Dokumen Sumber:

"""

Sanad hadits ini jayyid, hanya di dalamnya terdapat inqitha’' (mata rantai sanad yang terputus) antara Ibrahim dan Umar, karena sesungguhnya Ibrahim tidak menjumpai masa Umar.
Imam Ahmad mengatakan, telah menceritakan kepada kami Yahya ibnu Adam, telah menceritakan kepada kami Abu Bakar, dari Abu Ishaq, dari Al-Barra ibnu Azib yang menceritakan bahwa seorang lelaki datang kepada Nabi ﷺ dan menanyakan kepadanya tentang masalah kalalah. Maka Nabi ﷺ menjawab: “Cukuplah bagimu ayat saif.”
Sanad hadits ini jayyid, diriwayatkan oleh Imam Abu Dawud dan Imam At-Tirmidzi melalui Abu Bakar ibnu Ayyasy dengan lafal yang sama. Seakan-akan yang dimaksud dengan ayat saif ialah ayat yang diturunkan pada musim panas. Mengingat Nabi ﷺ memberikan petunjuk kepadanya untuk memahami ayat tersebut, hal ini berarti di dalam ayat terkandung kecukupan yang nisbi untuk tidak menanyakannya kepada Nabi ﷺ tentang maknanya. Karena itulah maka Khalifah Umar mengatakan, "Sesungguhnya jika aku menanyakan kepada Rasulullah ﷺ tentang masalah kalalah ini, lebih aku sukai daripada aku mempunyai ternak unta yang merah."
Ibnu Jarir mengatakan, telah menceritakan kepada kami Ibnu Waki', telah menceritakan kepada kami Jarir, telah menceritakan kepada kami Asy-Syaibani, dari Amr ibnu Murrah, dari Sa'id ibnul Musayyab yang menceritakan bahwa Umar pernah bertanya kepada Rasulullah ﷺ tentang masalah kalalah. Maka Nabi ﷺ menjawab: “Bukankah Allah telah menjelaskan hal tersebut?” Lalu turunlah firman-Nya: “Mereka meminta fatwa kepadamu (tentang kalalah).” (An-Nisa: 176) hingga akhir ayat.
Qatadah mengatakan, telah diceritakan kepada kami bahwa Khalifah Abu Bakar As-Siddiq mengatakan di dalam khotbahnya: Ingatlah, sesungguhnya ayat yang diturunkan pada permulaan surat An-Nisa berkenaan dengan masalah faraid (pembagian harta warisan), Allah menurunkannya untuk menjelaskan warisan anak dan orang tua. Ayat yang kedua diturunkan oleh Allah untuk menjelaskan warisan suami, istri, dan saudara-saudara lelaki seibu. Ayat yang mengakhiri surat An-Nisa diturunkan oleh Allah untuk menjelaskan warisan saudara-saudara laki-laki dan perempuan yang seibu seayah (sekandung). Dan ayat yang mengakhiri surat Al-Anfal diturunkan berkenaan dengan masalah orang-orang yang mempunyai hubungan darah satu sama lain yang lebih berhak (waris-mewarisi) di dalam Kitabullah sesuai dengan ketentuan asabah dari hubungan darah.

"""

Bagian Data:
"""

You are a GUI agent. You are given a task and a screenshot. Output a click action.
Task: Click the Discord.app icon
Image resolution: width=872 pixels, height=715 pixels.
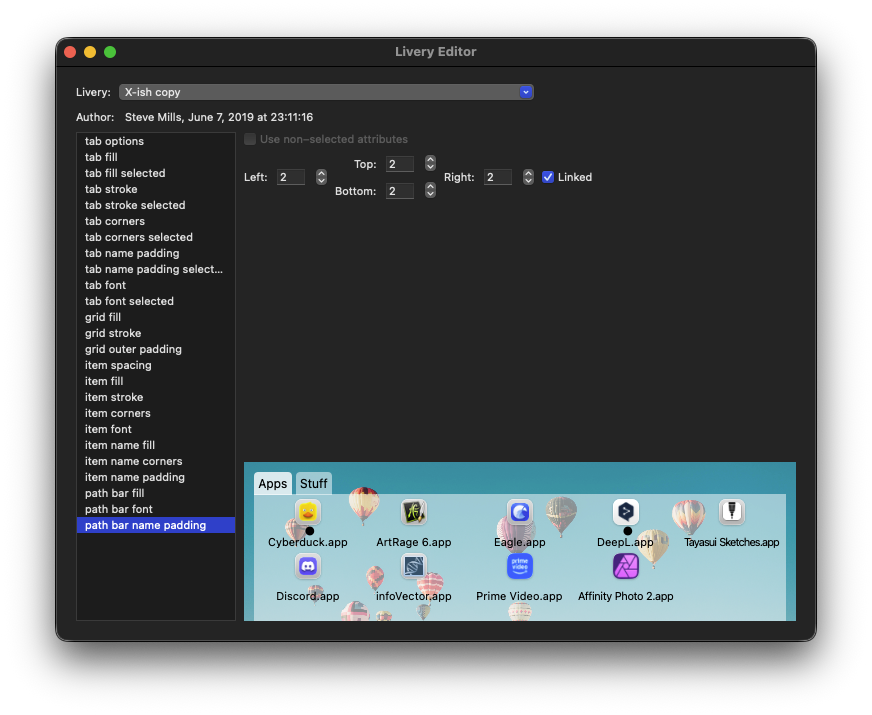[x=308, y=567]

"""

Daftar Tugas:
• 1. Ganti "Ibrahim" dengan "Ibrahim An-Nakha'i" pada bagian teks tentang kalalah yang dimulai dari kata-kata "Sanad hadits ini jayyid, hanya" dan berhenti setelah "menjumpai masa Umar.", lalu tuliskan bagian itu.
• 2. Lanjutkan teks tentang kalalah mulai dari kalimat terakhirnya.
Bahan ini tidak ada kaitannya dengan teks tentang kalalah.

Jawaban Tugas:
• 1.
Sanad hadits ini jayyid, hanya di dalamnya terdapat inqitha’' (mata rantai sanad yang terputus) antara Ibrahim An-Nakha'i dan Umar, karena sesungguhnya Ibrahim An-Nakha'i tidak menjumpai masa Umar.

• 2.
Atsar ini diriwayatkan oleh Ibnu Jarir.
Pembahasan mengenai makna ayat. Hanya kepada Allah meminta pertolongan dan hanya kepada-Nya bertawakal.
Firman Allah ﷻ: “Jika seorang meninggal dunia.” (An-Nisa: 176)
Yang dimaksud dengan halaka (binasa) ialah meninggal dunia. Dalam ayat lain disebutkan melalui firman-Nya: “Tiap-tiap sesuatu pasti binasa, kecuali Allah.” (Al-Qashash: 88) Maksudnya, segala sesuatu pasti binasa; tiada yang kekal kecuali hanya Allah ﷻ, seperti makna yang terkandung dalam ayat lainnya, yaitu: “Semua yang ada di bumi itu akan binasa. Dan tetap kekal Zat Tuhanmu Yang mempunyai kebesaran dan kemuliaan.” (Ar-Rahman: 26-27)
Adapun firman Allah ﷻ: “Dan ia tidak mempunyai anak.” (An-Nisa: 176)
Ayat ini dijadikan pegangan oleh orang yang berpendapat bahwa bukan termasuk syarat waris-mewaris secara kalalah ketiadaan orang tua bahkan cukup bagi kalalah ketiadaan anak. Pendapat ini merupakan riwayat dari Umar ibnul Khattab yang diketengahkan oleh Ibnu Jarir dengan sanad yang shahih sampai kepada Umar. Akan tetapi, hal yang dapat dijadikan rujukan dalam masalah ini adalah pendapat jumhur ulama dan peradilan As-Siddiq (Abu Bakar ) yang mengatakan bahwa kalalah itu adalah orang yang tidak mempunyai anak, tidak pula orang tua (yakni ayah). Pengertian ini diperkuat oleh makna firman selanjutnya yang mengatakan:
“Sedangkan dia mempunyai saudara perempuan, maka bagi saudaranya yang perempuan itu seperdua dari harta yang ditinggalkannya.” (An-Nisa: 176)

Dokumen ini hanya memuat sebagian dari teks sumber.